# [Dataset entries]
________________

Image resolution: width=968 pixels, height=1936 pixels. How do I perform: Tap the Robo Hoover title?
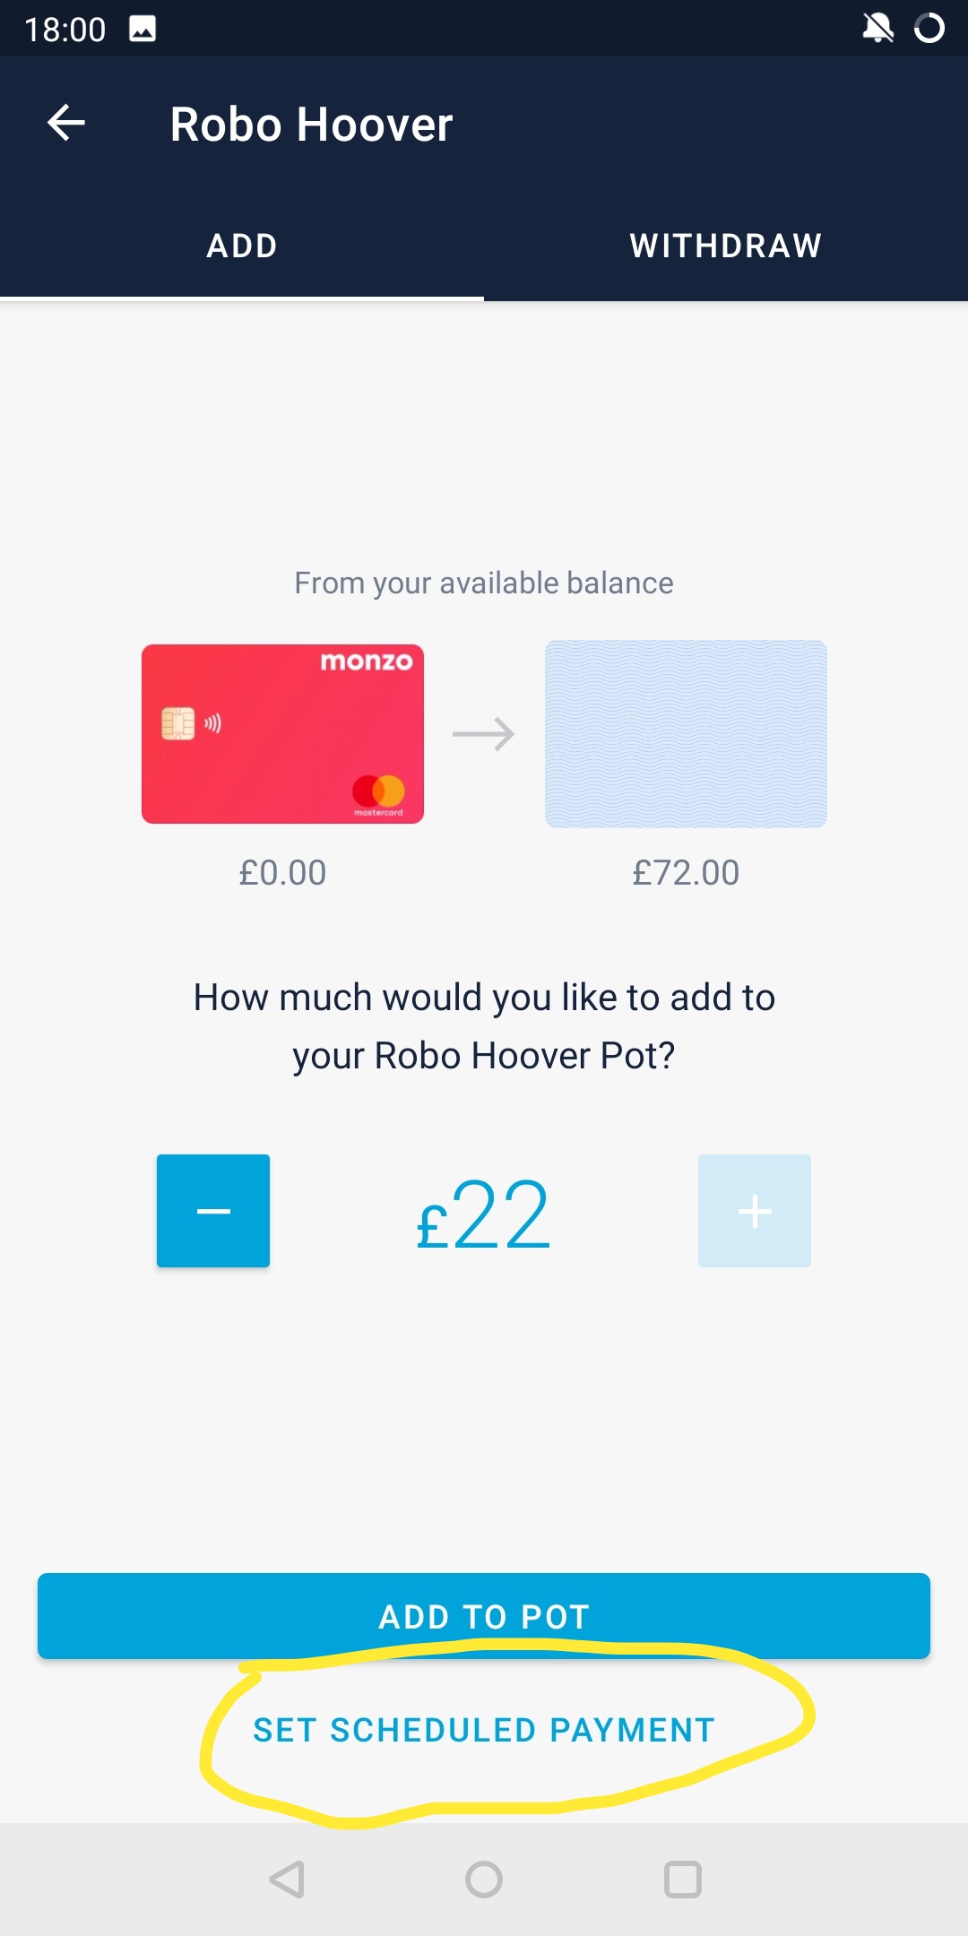coord(311,124)
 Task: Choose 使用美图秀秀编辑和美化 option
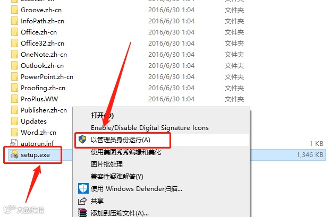[126, 152]
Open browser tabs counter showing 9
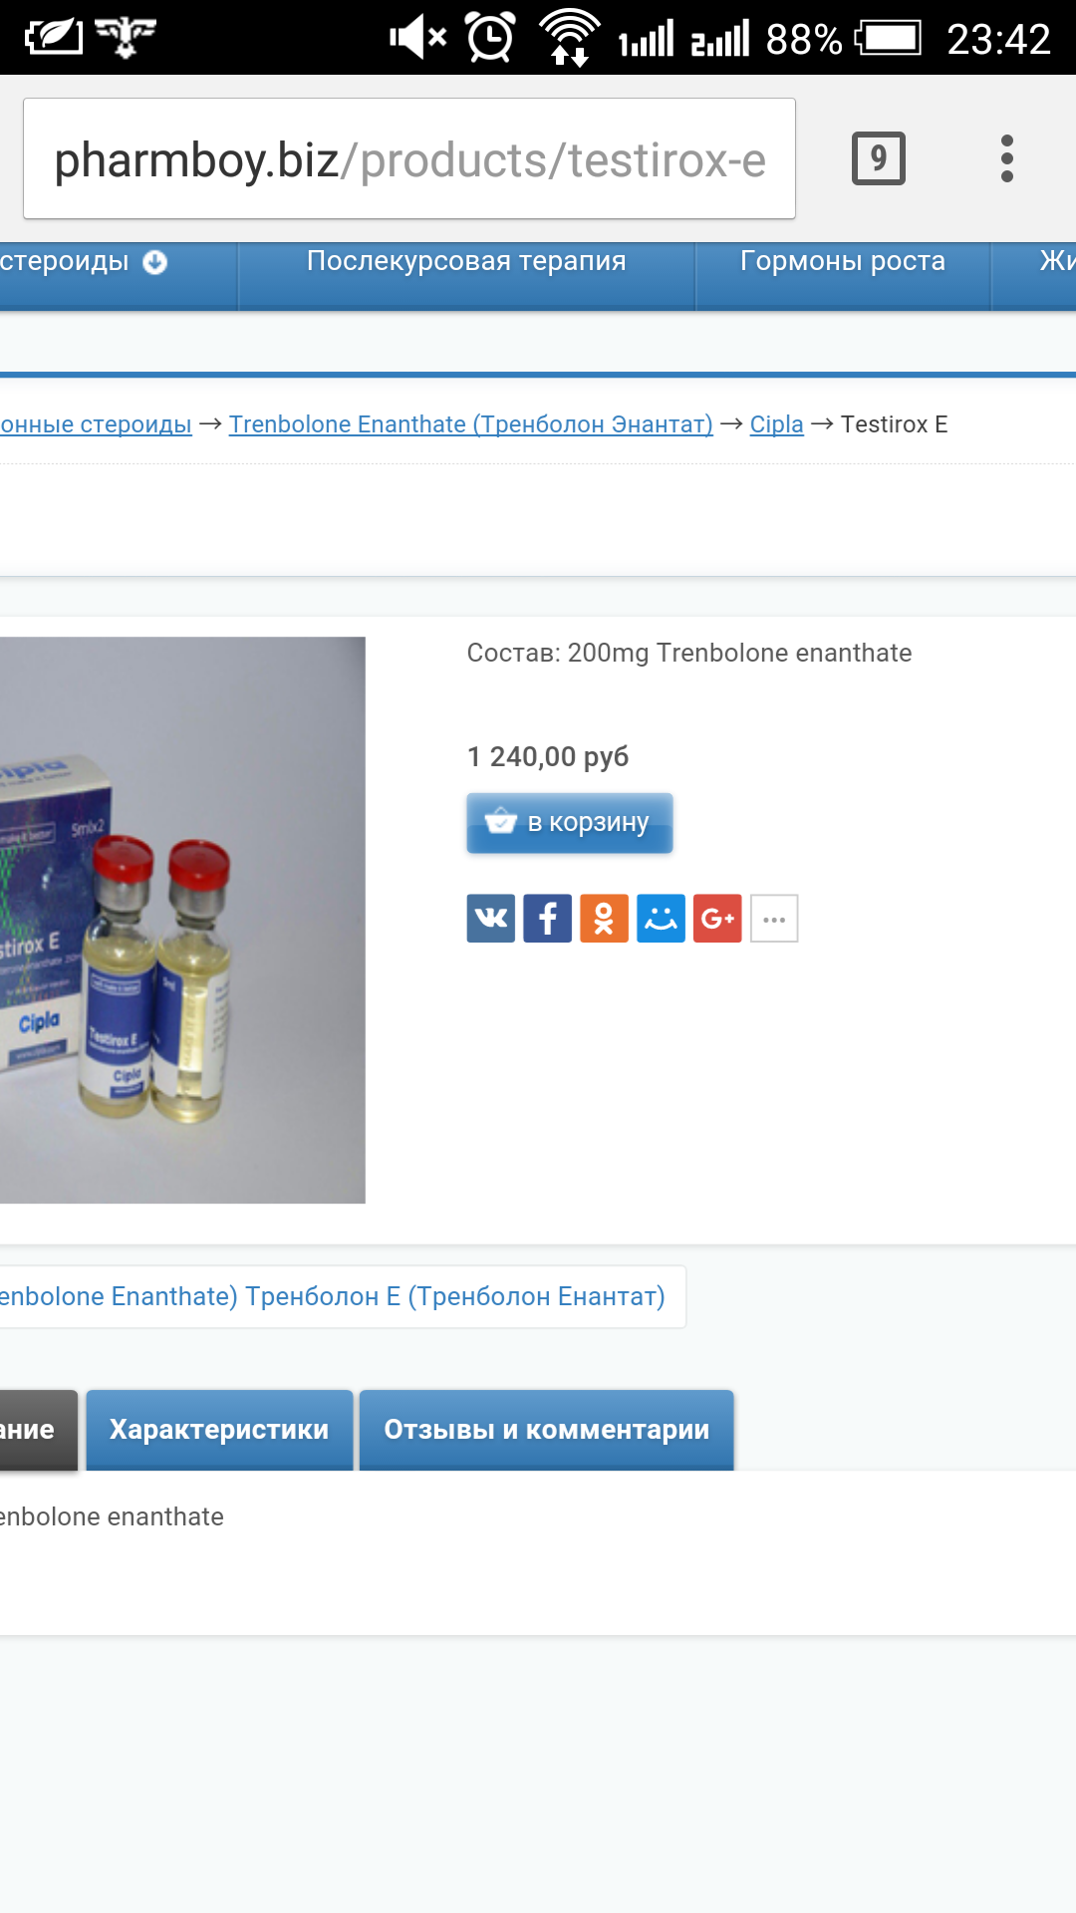 [x=879, y=158]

________________

What is needed is an exact repetition of every entry, without the pictures.

# [TASK RESULT]
Image resolution: width=968 pixels, height=1936 pixels. How do I perform: Tap the Robo Hoover title?
coord(311,124)
 Task: Choose 使用美图秀秀编辑和美化 option
[126, 152]
Open browser tabs counter showing 9
 [x=879, y=158]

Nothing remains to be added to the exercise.